→ TANTANGAN 1
Tolong salin ulang bagian catatan yang dimulai dengan baris berisi "Given: Open the 173% zoom level dropdown" dan ditutup dengan baris berisi "Looking at the", kedua baris itu ikut disalin tanpa perubahan apa pun. Gambar tidak perlu dicantumkan dalam jawaban.
# # # # #
"Sik, lagi mampir agen Simpang Depok...", selarik balasan dari teks 'centang biru' yg ku layangkan pada seorang teman pagi itu. Sontak, Aku tak bisa terdiam dengan posisi awalku, rasa kaget atas dasar heran semu tak percaya menggugah syaraf ini dari keadaan 'ngglethek'.
Puasa
pertama masih menyisakan jam panjang untuk sampai pada jadwal ngabuburit.
Artinya, masih harus melewatkan beberapa minggu lagi untuk mencapai tanggal
musim mudik. Pun pricelist sebagian PO sudah ada yg turun, namun berburu tiket
dari sekarang tidakkah terlalu dini?
Sayang,
ekspetasiku malah melenceng, sesampainya dari agen, temanku harus rela dengan
sisa satu kursi di tanggal 10 besok, sedang rencana untuk 'mudik gasik' pada tanggal 8-9 harus terkubur imbas kursi di data list
agen sudah terlingkari lebih awal.
Lagi-lagi
Aku terlena akibat kesombonganku, dua tahun terakhir Aku hanya pasrah diri pada
bis rombongan yg membawaku menuju kampung halaman, harusnya sadar diriku
mengilhami bahwasanya sebanyak dua kali arus mudik itu Aku melewatkan
perkembangan pasar tiket bis di hari lebaran.
Pun begitu,
apa boleh buat, Aku bukanlah seorang yg tercatat sebagai karyawan di sektor
formal, yg dengan gampangnya menentukan tanggal kepulangan mereka setelah
kalender cuti bersama perusahaannya diturunkan. Sedangkan Aku yg hanya
menghambakan jalan rizki pada mandor, yg belum ada titik terang kapan proyek
akan kelar, jelas bukan hal mudah bagiku mendaftarkan diri beserta Down Payment
pada sebuah nama bis. Bisa saja Aku pulang lebih awal, atau malah paling mepet
hari H lebaran.
Ah, rasanya
Aku dihakimi oleh diri sendiri. Semua itu bagai sebuah pembelaan semata, bukan
perkara itu yg membuatku mengurungkan niat mencalonkan diri sebagai penumpanng.
Justru kencondonganku menyaring satu nama yg bakal mejadi singgasana nanti
belum memasuki babak final.
# # # # #
→ TANTANGAN 2
Tentukan apakah tiap pernyataan berikut sesuai dengan kutipan tentang berburu tiket bis mudik: (a) Teman itu mendapat kursi untuk tanggal 8. (b) Dua tahun terakhir, tokoh Aku pulang kampung dengan bis rombongan. (c) Tokoh Aku tercatat sebagai karyawan di sektor formal. Jawab ya atau tidak, disertai kutipan persis dari kutipan itu yang menjadi penentunya.

→ DATA YANG DIBERIKAN
# # # # #
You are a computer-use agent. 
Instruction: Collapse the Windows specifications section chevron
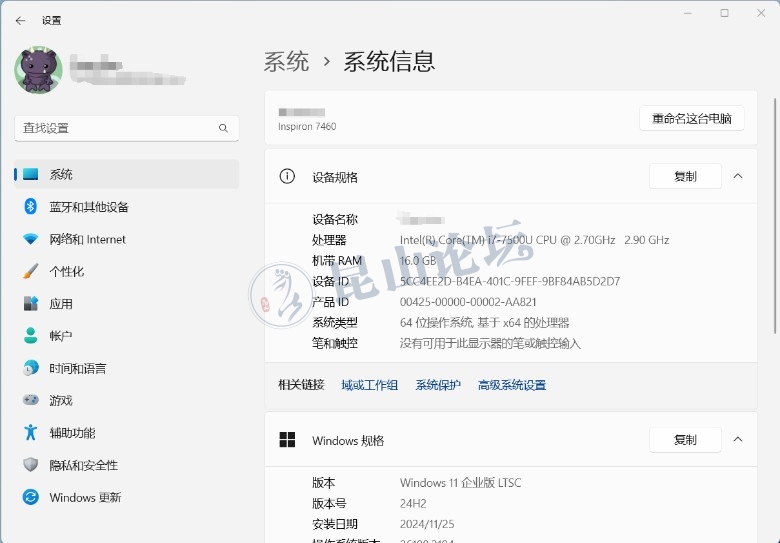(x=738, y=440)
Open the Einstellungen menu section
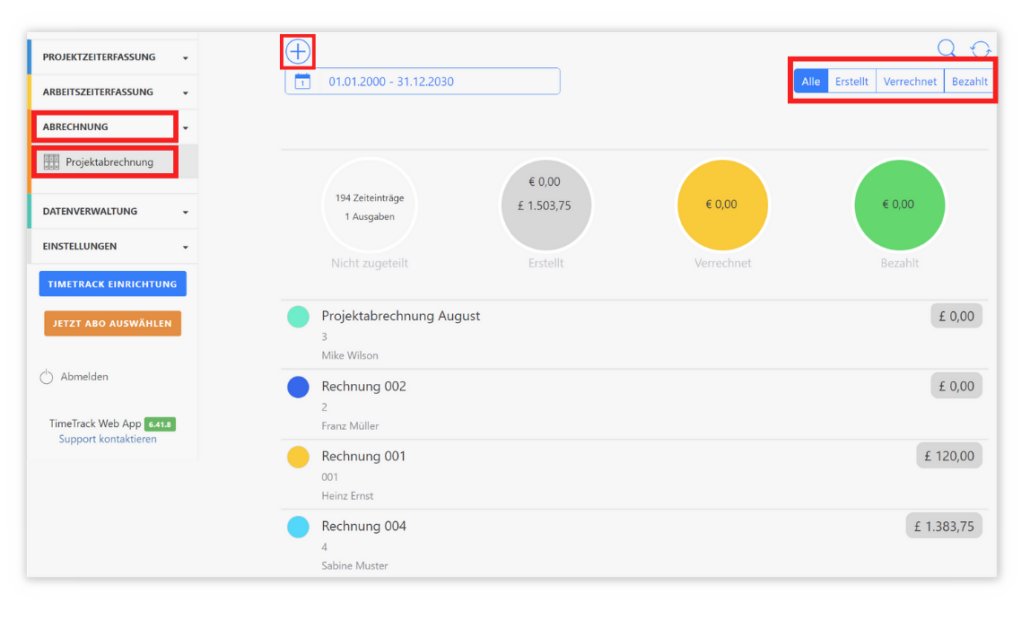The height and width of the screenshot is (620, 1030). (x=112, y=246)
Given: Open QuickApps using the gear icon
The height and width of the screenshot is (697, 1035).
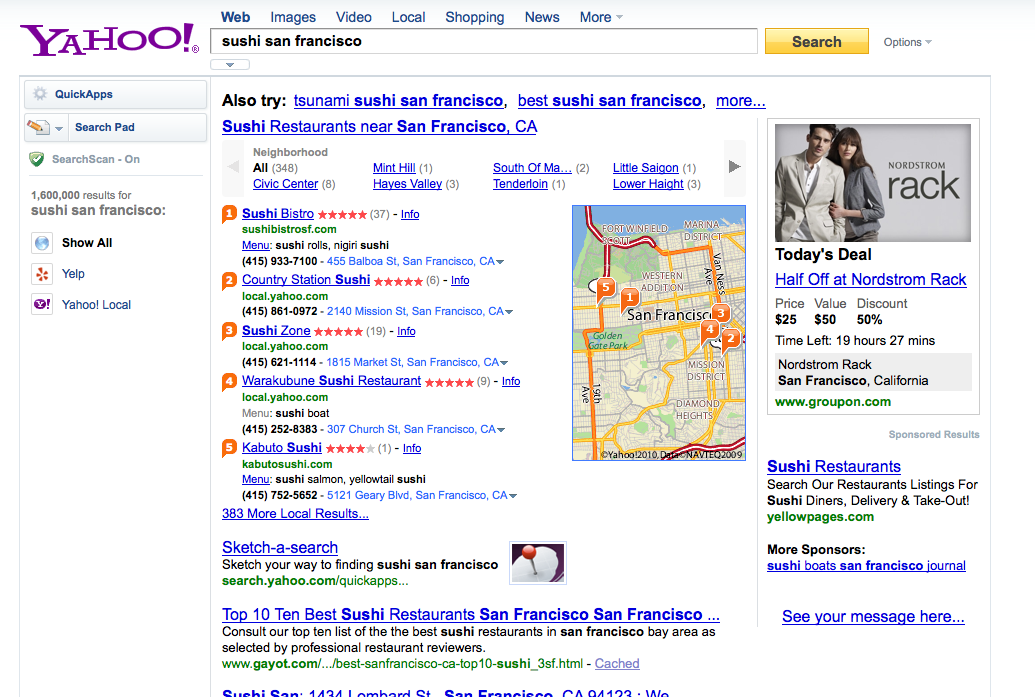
# # # # #
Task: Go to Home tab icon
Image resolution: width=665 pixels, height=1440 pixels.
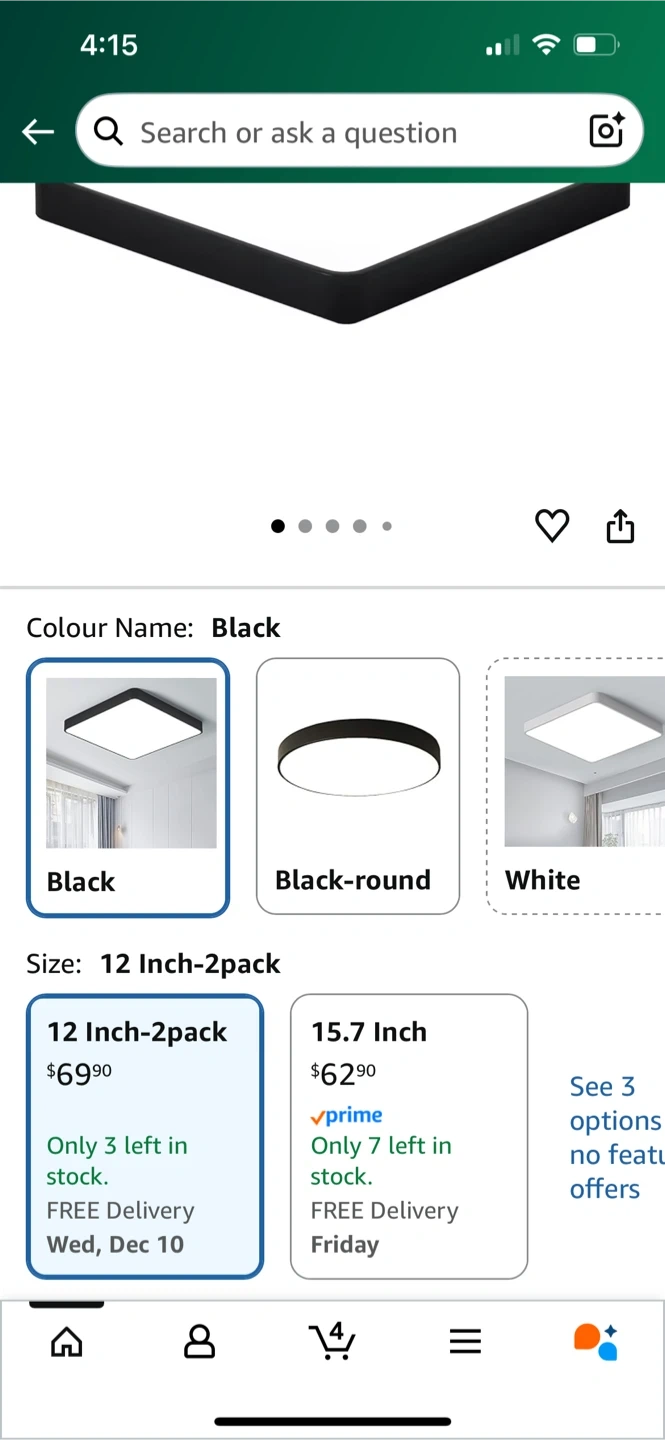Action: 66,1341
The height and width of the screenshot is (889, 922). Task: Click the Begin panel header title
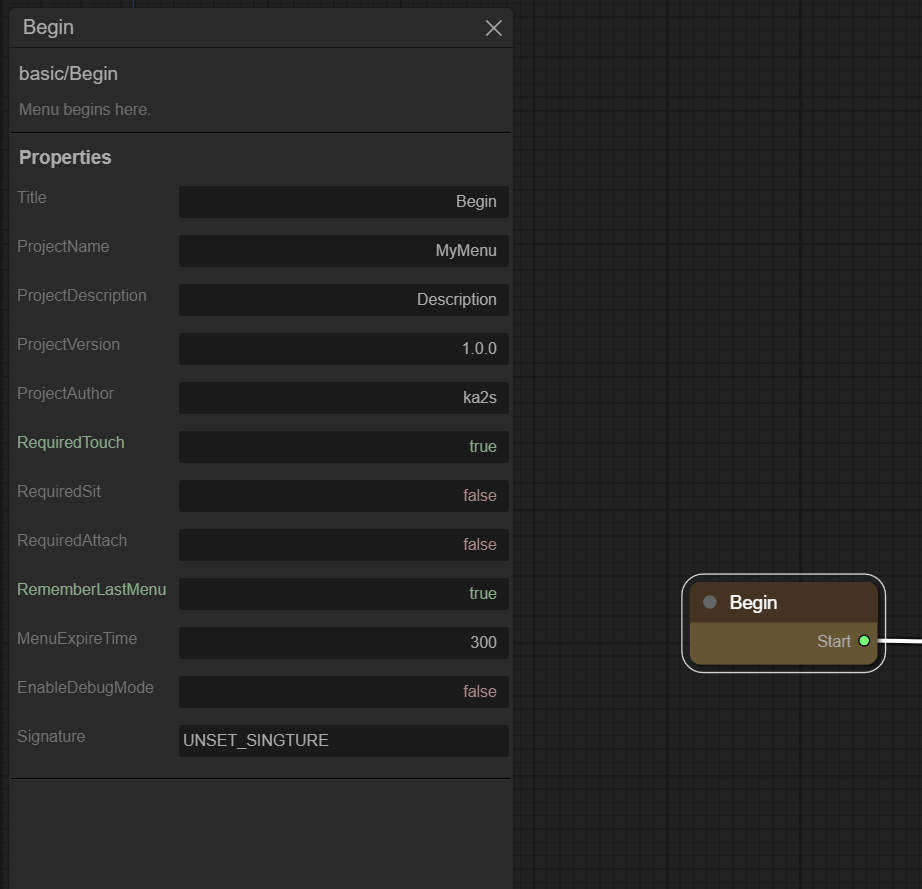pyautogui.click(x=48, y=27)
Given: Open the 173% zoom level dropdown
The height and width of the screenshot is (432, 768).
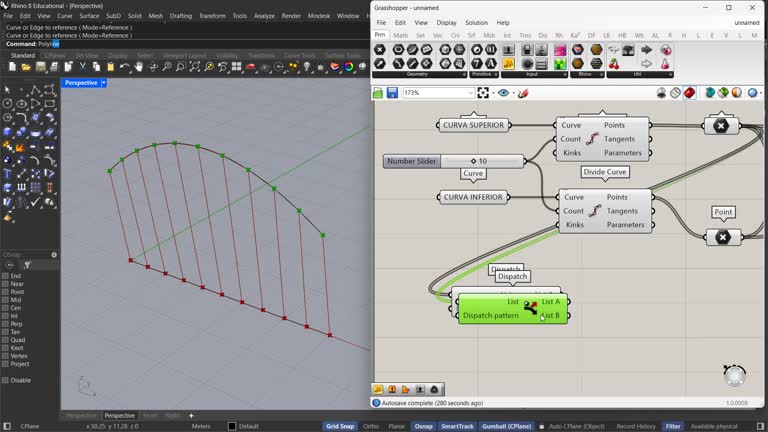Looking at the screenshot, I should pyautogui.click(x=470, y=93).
# # # # #
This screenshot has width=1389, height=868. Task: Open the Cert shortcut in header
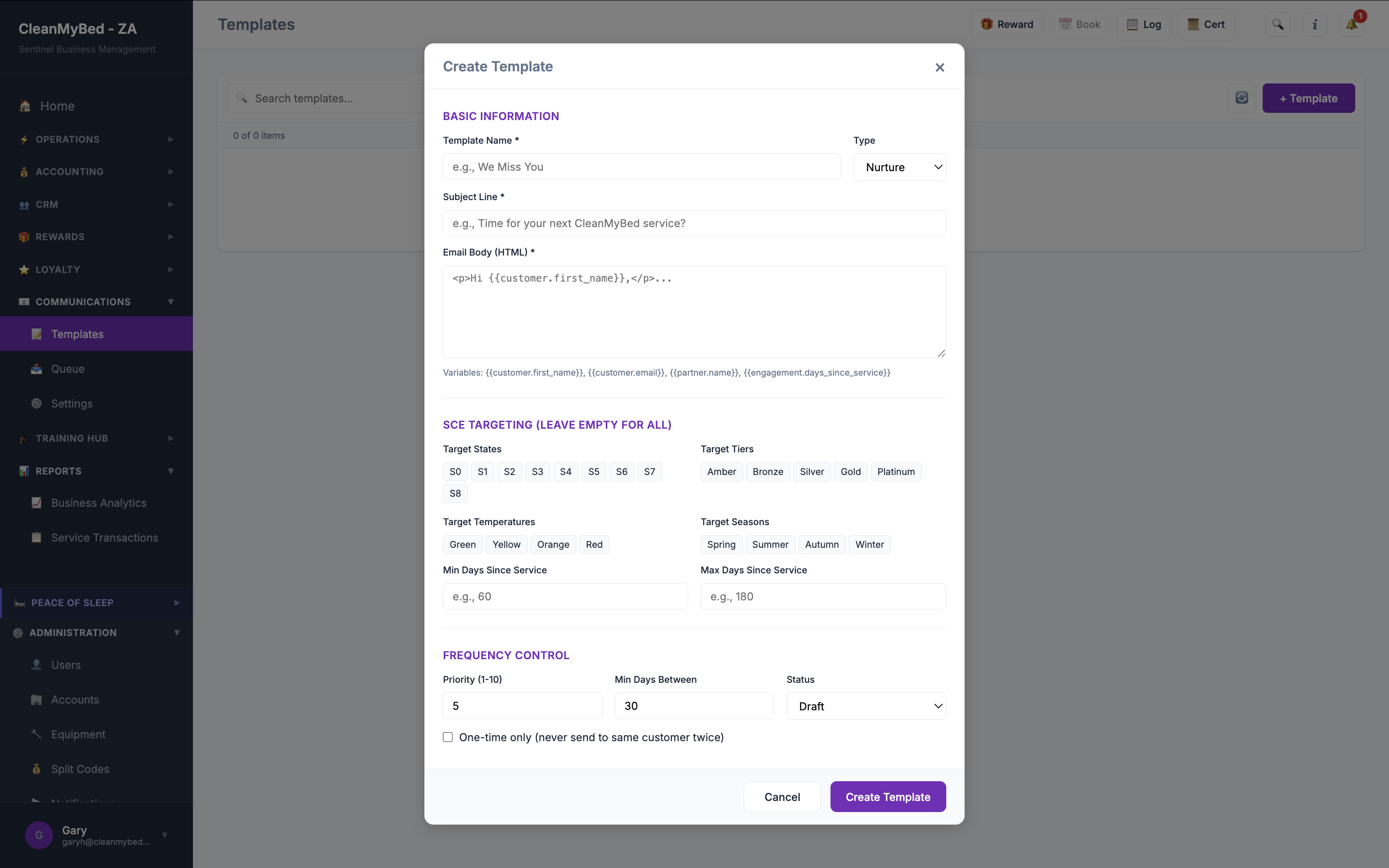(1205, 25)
# # # # #
→ PENYELESAIAN 1
Given: Open the 173% zoom level dropdown
The height and width of the screenshot is (432, 768).
Looking at the screenshot, I should pyautogui.click(x=470, y=93).

→ PENYELESAIAN 2
(a) Tidak: "temanku harus rela dengan sisa satu kursi di tanggal 10 besok, sedang rencana untuk 'mudik gasik' pada tanggal 8-9 harus terkubur"
(b) Ya: "dua tahun terakhir Aku hanya pasrah diri pada bis rombongan yg membawaku menuju kampung halaman"
(c) Tidak: "Aku bukanlah seorang yg tercatat sebagai karyawan di sektor formal"